═════ Data provided
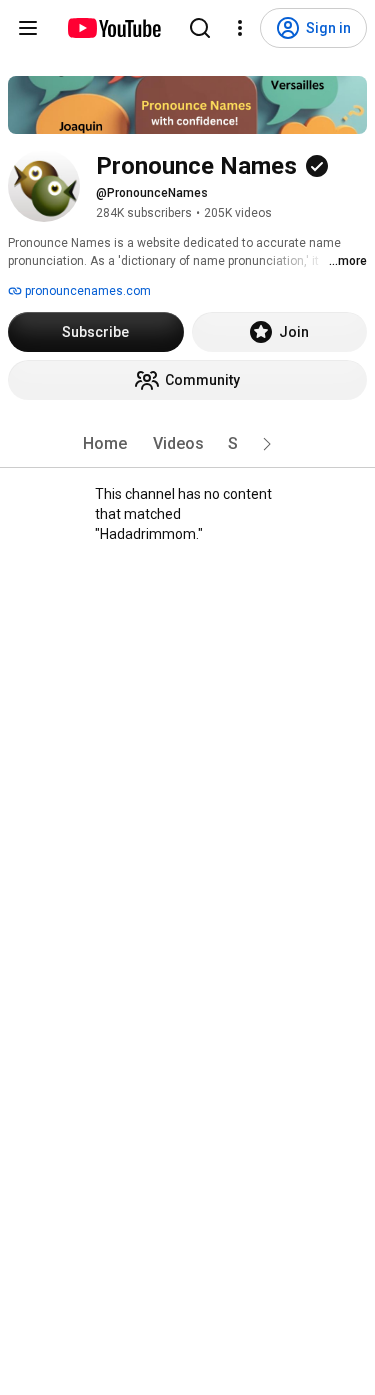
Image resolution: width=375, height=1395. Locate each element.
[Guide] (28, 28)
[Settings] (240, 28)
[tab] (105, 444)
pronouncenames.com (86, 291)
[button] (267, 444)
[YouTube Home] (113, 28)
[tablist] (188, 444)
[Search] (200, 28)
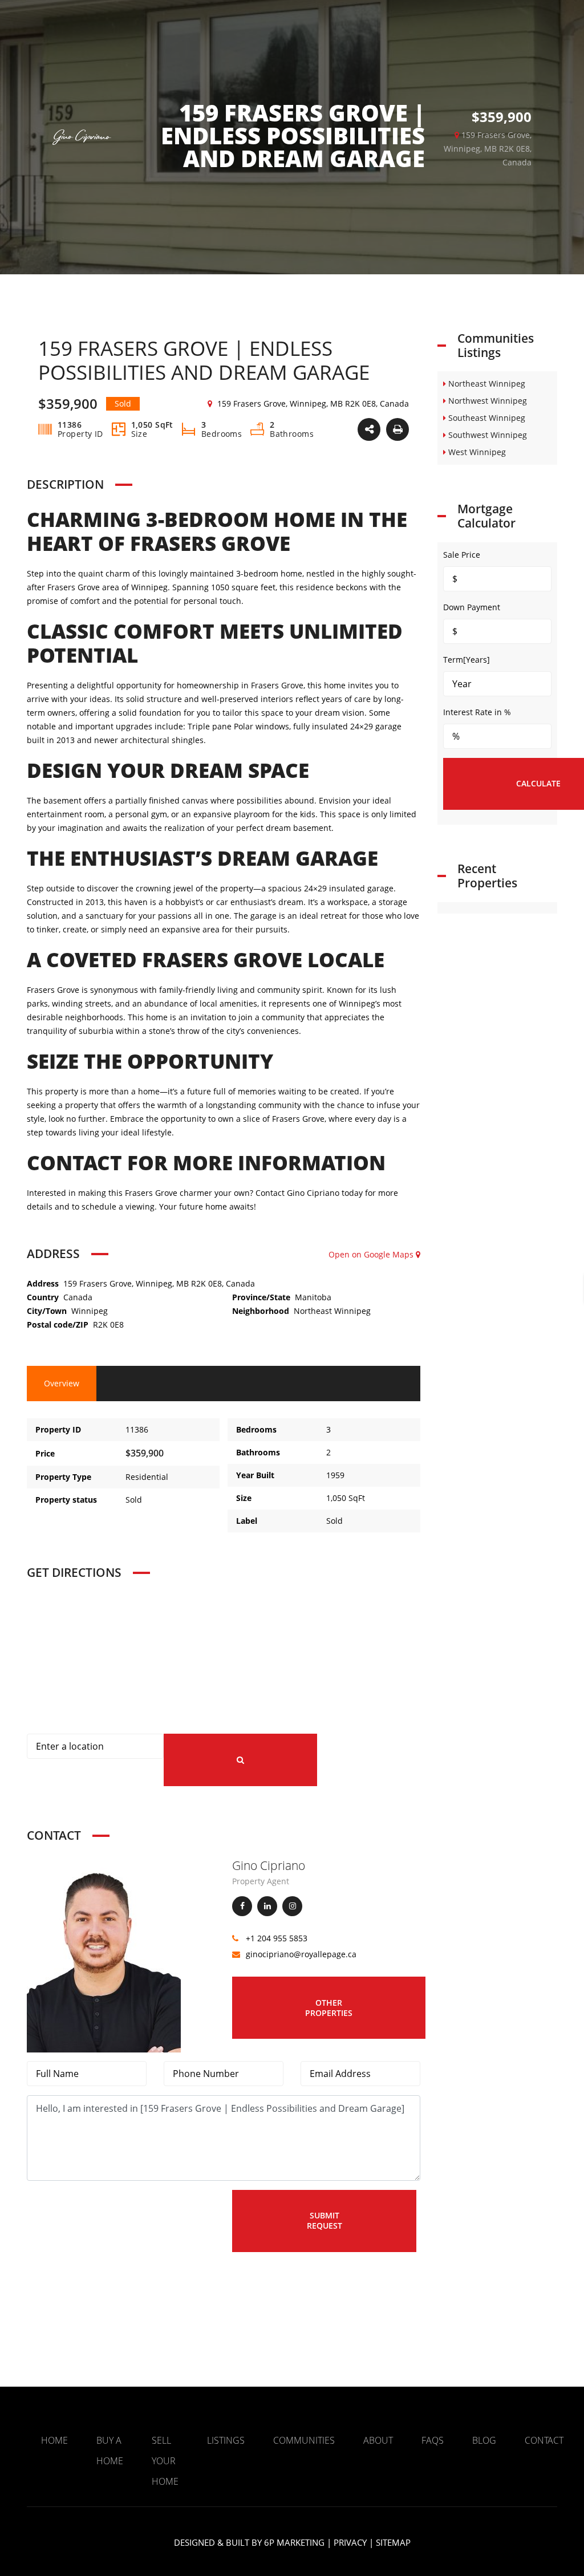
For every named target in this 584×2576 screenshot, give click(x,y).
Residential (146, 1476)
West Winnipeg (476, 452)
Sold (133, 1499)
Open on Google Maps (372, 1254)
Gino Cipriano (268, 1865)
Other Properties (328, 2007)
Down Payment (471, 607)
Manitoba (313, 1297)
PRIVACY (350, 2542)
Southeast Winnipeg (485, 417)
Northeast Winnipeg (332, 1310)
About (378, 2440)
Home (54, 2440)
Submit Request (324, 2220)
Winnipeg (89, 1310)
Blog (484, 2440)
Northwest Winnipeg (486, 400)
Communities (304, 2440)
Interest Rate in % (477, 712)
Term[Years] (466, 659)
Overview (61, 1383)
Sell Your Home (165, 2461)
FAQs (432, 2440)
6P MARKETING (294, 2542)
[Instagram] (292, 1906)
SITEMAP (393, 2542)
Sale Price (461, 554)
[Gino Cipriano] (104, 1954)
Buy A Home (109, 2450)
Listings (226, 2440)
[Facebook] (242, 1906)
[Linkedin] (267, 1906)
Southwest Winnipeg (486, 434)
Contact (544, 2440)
══════════
═════ Data provided
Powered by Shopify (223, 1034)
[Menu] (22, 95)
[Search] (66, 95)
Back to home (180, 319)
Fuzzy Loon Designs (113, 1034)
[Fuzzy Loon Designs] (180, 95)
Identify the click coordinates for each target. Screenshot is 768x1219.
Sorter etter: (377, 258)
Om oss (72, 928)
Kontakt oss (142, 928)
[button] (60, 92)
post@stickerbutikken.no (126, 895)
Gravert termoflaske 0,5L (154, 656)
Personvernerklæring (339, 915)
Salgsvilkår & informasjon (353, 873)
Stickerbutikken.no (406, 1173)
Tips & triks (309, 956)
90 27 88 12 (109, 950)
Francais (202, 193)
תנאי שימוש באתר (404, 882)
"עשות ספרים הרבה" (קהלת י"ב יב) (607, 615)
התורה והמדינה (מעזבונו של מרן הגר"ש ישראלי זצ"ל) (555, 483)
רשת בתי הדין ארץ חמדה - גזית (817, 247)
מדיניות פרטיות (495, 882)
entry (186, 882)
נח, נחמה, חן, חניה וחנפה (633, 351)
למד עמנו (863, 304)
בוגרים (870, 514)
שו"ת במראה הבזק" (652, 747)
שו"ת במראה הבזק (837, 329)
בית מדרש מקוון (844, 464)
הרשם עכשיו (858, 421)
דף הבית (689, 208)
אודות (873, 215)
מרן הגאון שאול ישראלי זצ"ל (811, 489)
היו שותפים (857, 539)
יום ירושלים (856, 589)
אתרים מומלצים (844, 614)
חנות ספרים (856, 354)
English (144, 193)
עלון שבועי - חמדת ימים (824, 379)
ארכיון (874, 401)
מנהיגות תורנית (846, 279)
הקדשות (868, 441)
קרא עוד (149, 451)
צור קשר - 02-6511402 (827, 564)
══════════
═════ Data provided
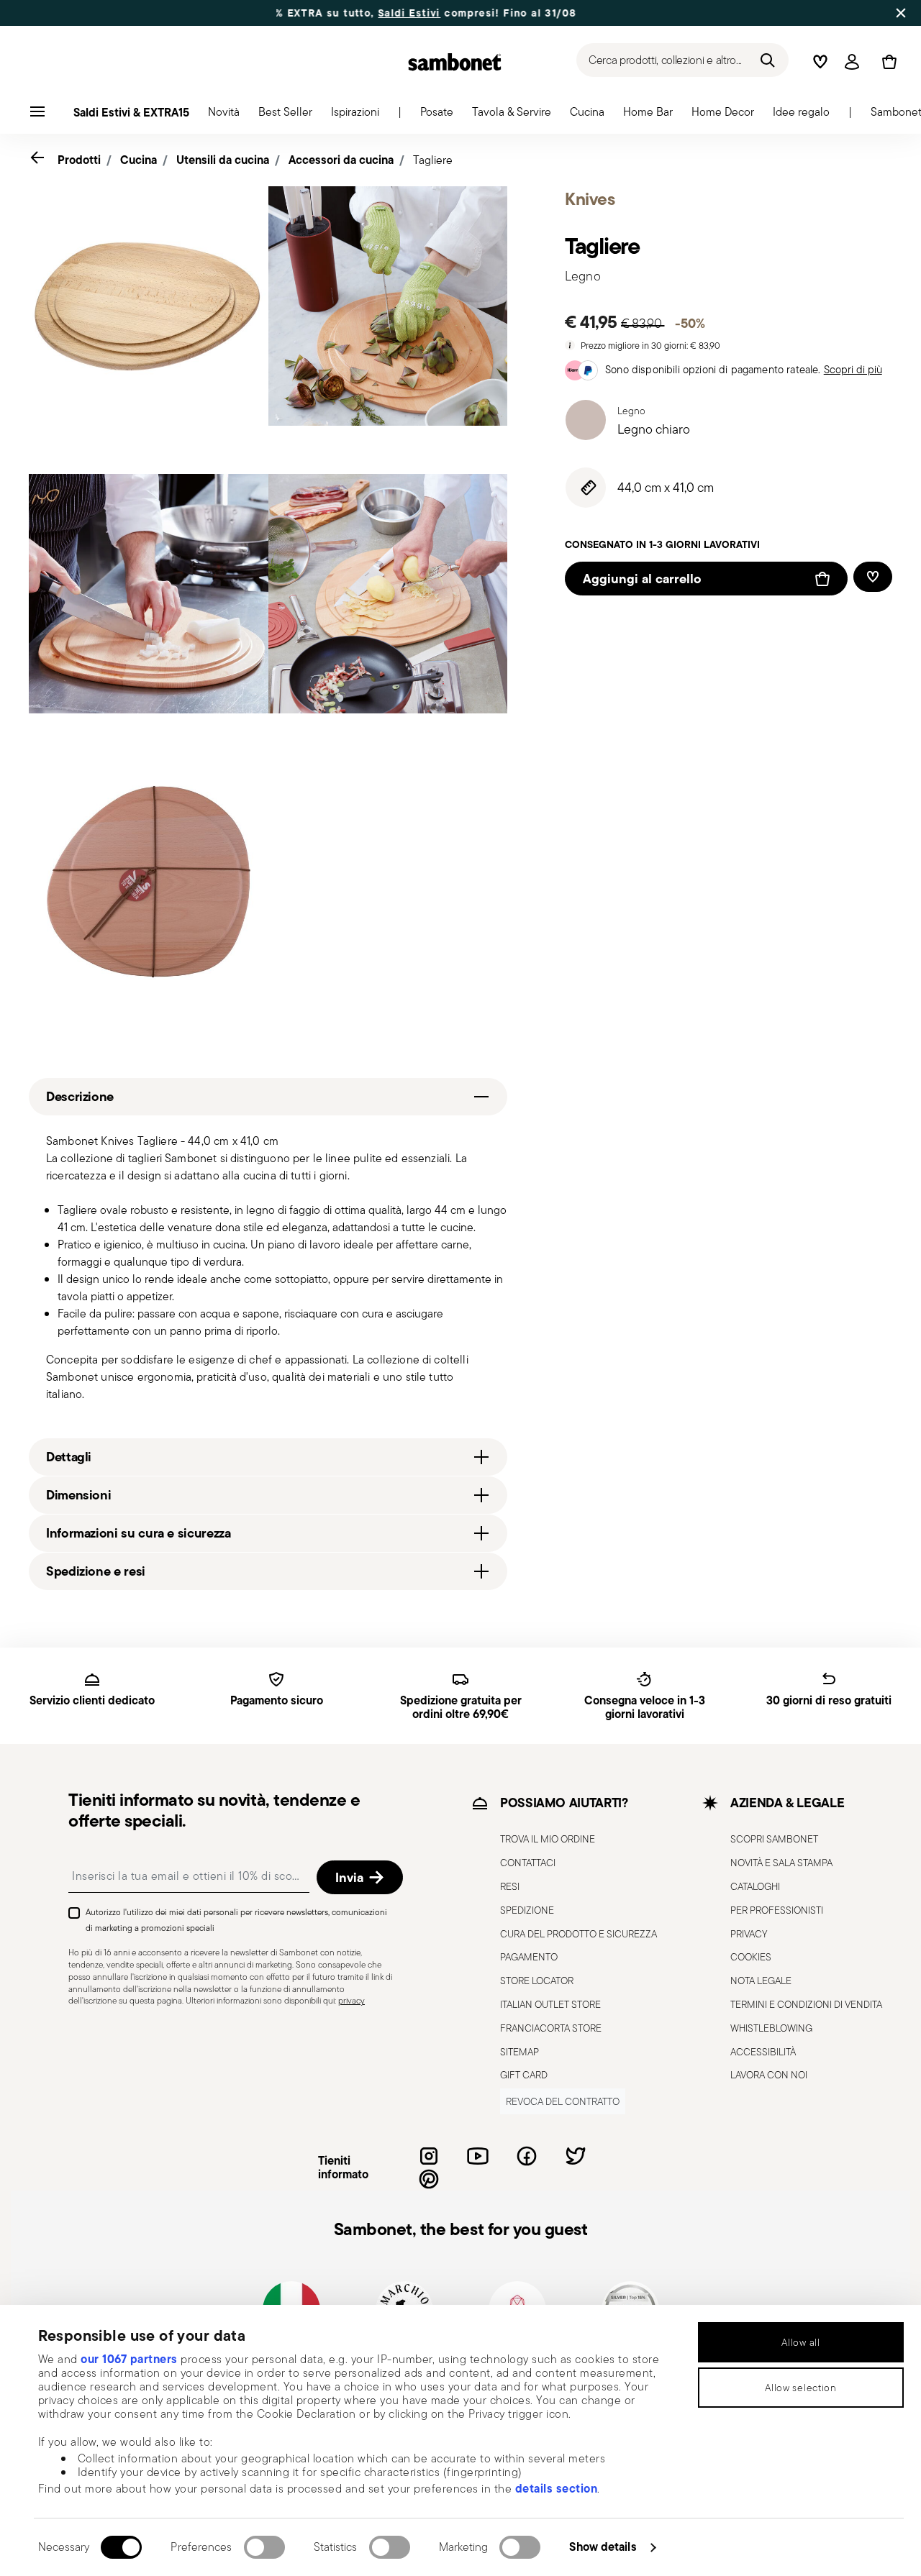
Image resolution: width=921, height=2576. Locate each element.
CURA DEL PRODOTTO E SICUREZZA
══════════
**Activity**
Look above for the line that contains "entry (186, 882)". Starting there, transcribe every line exactly until you have copied the line that contains "צור קשר - 02-6511402 (827, 564)".

**Task solution**
entry (186, 882)
נח, נחמה, חן, חניה וחנפה (633, 351)
למד עמנו (863, 304)
בוגרים (870, 514)
שו"ת במראה הבזק" (652, 747)
שו"ת במראה הבזק (837, 329)
בית מדרש מקוון (844, 464)
הרשם עכשיו (858, 421)
דף הבית (689, 208)
אודות (873, 215)
מרן הגאון שאול ישראלי זצ"ל (811, 489)
היו שותפים (857, 539)
יום ירושלים (856, 589)
אתרים מומלצים (844, 614)
חנות ספרים (856, 354)
English (144, 193)
עלון שבועי - חמדת ימים (824, 379)
ארכיון (874, 401)
מנהיגות תורנית (846, 279)
הקדשות (868, 441)
קרא עוד (149, 451)
צור קשר - 02-6511402 (827, 564)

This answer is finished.